Using PMML Models with InterSystems Products

This article discusses how to use the InterSystems IRIS® data platform runtime support for PMML (Predictive Modelling Markup Language). It discusses the following topics:

Background

PMML (Predictive Modelling Markup Language) is an XML-based standard that expresses analytics models. It provides a way for applications to define statistical and data mining models so that they can be easily reused and shared.
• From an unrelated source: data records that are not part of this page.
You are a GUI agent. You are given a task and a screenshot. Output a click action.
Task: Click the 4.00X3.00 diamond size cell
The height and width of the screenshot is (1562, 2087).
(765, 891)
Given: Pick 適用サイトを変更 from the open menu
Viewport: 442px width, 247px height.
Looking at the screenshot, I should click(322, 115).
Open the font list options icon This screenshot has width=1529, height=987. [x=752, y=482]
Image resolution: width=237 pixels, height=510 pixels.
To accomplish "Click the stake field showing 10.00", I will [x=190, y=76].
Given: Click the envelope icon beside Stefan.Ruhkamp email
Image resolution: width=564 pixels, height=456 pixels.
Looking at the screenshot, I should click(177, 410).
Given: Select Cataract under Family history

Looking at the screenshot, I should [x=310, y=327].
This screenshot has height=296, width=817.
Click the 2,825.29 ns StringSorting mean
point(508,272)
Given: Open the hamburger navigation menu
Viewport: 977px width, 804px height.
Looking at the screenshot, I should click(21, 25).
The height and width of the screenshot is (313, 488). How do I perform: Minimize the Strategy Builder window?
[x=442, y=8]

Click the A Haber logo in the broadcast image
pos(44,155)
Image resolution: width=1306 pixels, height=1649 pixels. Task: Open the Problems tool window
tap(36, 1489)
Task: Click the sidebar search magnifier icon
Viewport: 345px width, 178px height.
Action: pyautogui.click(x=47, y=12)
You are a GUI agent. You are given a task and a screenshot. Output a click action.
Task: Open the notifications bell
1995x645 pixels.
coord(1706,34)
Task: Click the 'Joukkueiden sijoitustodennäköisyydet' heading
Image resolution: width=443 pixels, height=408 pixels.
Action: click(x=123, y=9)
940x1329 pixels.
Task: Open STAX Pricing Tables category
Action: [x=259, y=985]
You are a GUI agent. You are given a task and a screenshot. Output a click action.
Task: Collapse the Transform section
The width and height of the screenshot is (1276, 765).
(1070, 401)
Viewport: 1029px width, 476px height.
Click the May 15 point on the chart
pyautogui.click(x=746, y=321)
The standard is particularly helpful because the analytics tools used to generate models (tools such as PMML:R, KNIME, SAS, and SPSS) are very different in architecture from the tools used in an InterSystems IRIS or production environment.
In a typical scenario, data scientists use an analytical tool to produce a data mining model based on large amounts of historical data, which is then exported to PMML. The model can then be deployed in a runtime environment and executed on incoming observations, predicting values for the model’s target metrics.
For more information, see http://www.dmg.org/.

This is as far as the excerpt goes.